Repeat all the records exactly, omitting pictures.

■ **Source data**:
-------

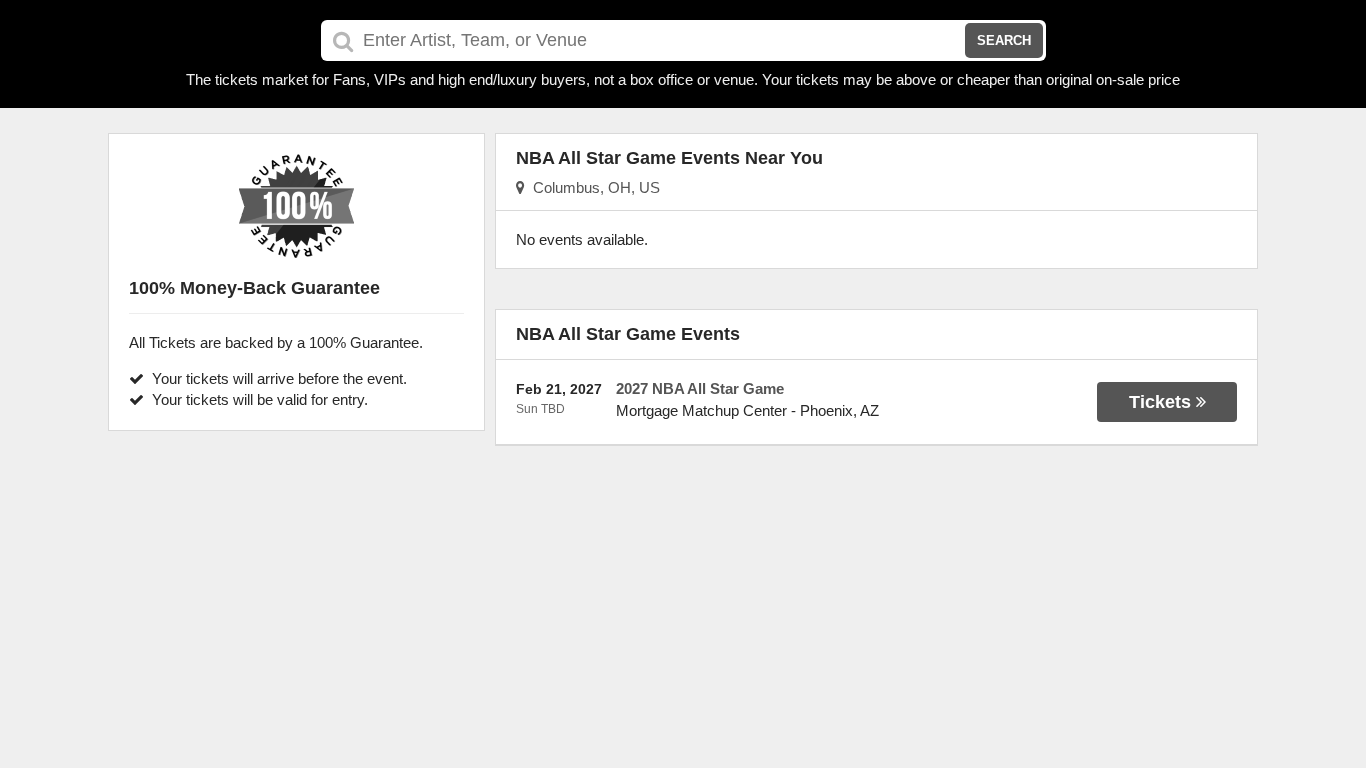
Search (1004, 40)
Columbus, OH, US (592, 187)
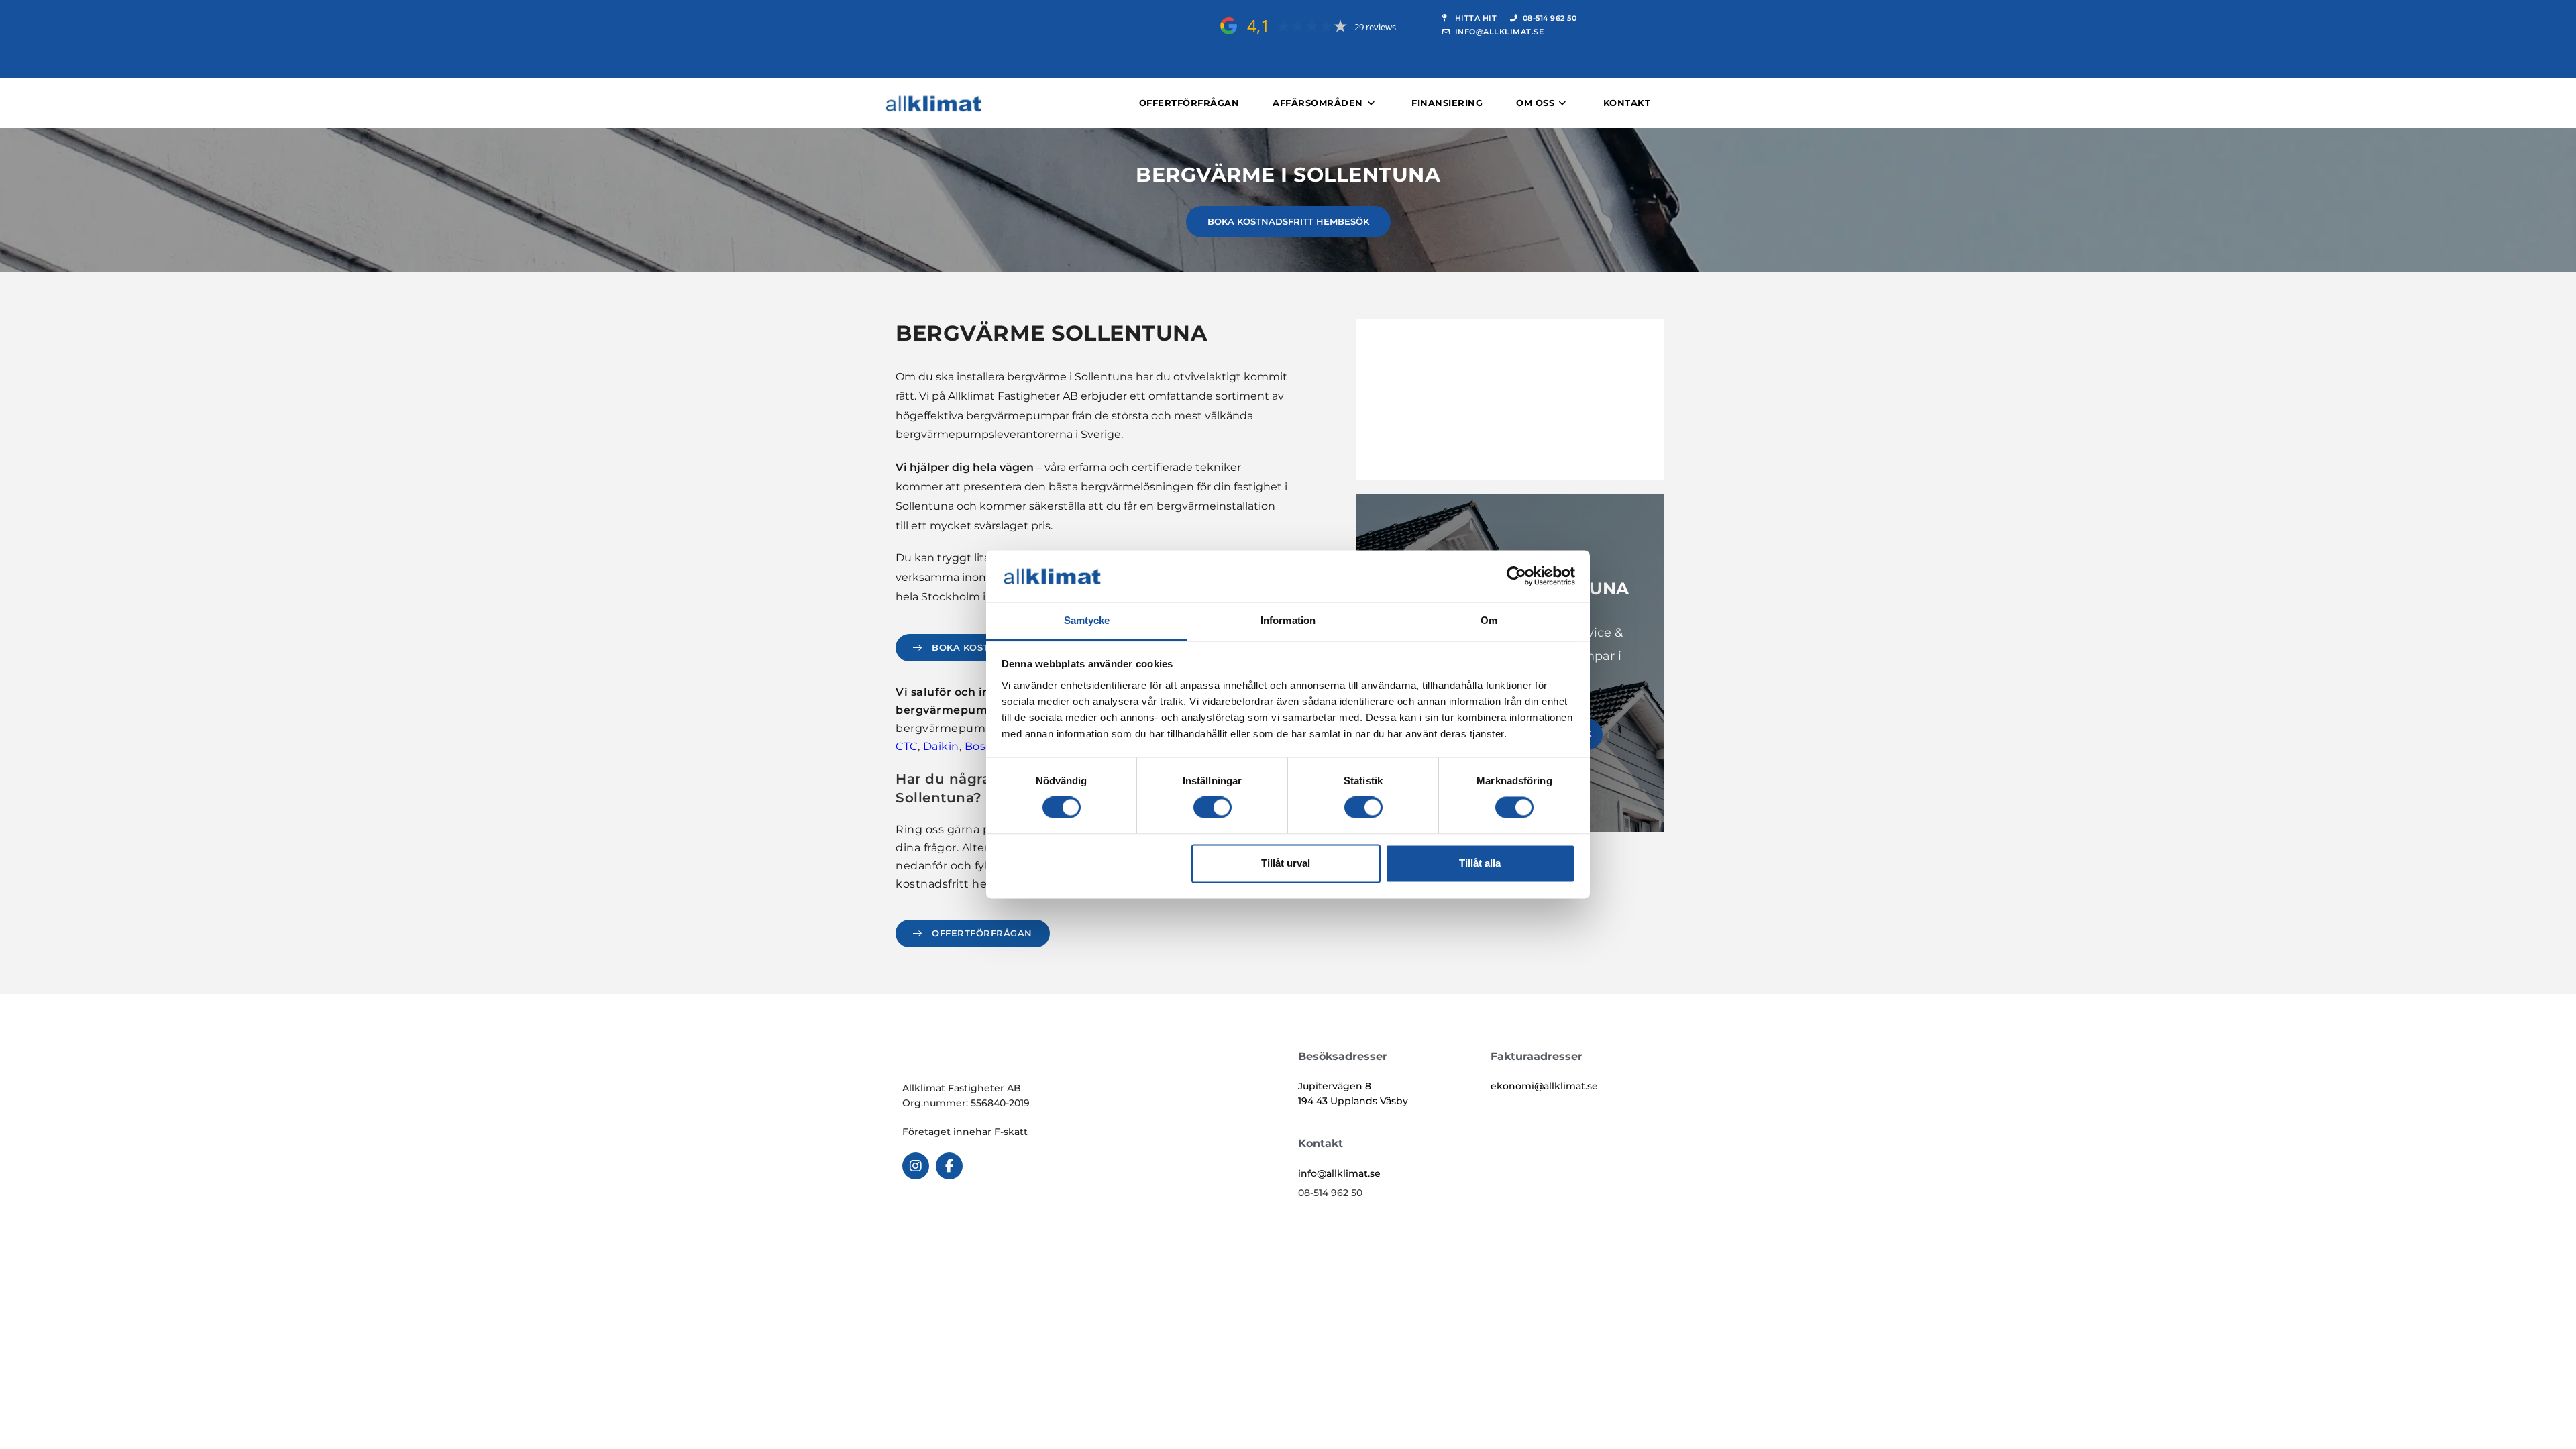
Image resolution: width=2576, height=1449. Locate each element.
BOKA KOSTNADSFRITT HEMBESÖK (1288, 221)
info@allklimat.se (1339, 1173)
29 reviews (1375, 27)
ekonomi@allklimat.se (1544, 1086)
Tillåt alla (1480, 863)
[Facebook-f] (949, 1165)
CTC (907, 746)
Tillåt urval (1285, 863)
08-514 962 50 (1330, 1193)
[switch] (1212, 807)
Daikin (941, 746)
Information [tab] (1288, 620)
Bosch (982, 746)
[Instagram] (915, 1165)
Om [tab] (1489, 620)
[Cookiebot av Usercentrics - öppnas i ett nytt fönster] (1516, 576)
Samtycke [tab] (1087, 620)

-------

■ **WRITTEN ANSWER**:
Search (1004, 40)
Columbus, OH, US (592, 187)
Image resolution: width=2576, height=1449. Locate each element.
BOKA KOSTNADSFRITT HEMBESÖK (1288, 221)
info@allklimat.se (1339, 1173)
29 reviews (1375, 27)
ekonomi@allklimat.se (1544, 1086)
Tillåt alla (1480, 863)
[Facebook-f] (949, 1165)
CTC (907, 746)
Tillåt urval (1285, 863)
08-514 962 50 (1330, 1193)
[switch] (1212, 807)
Daikin (941, 746)
Information [tab] (1288, 620)
Bosch (982, 746)
[Instagram] (915, 1165)
Om [tab] (1489, 620)
[Cookiebot av Usercentrics - öppnas i ett nytt fönster] (1516, 576)
Samtycke [tab] (1087, 620)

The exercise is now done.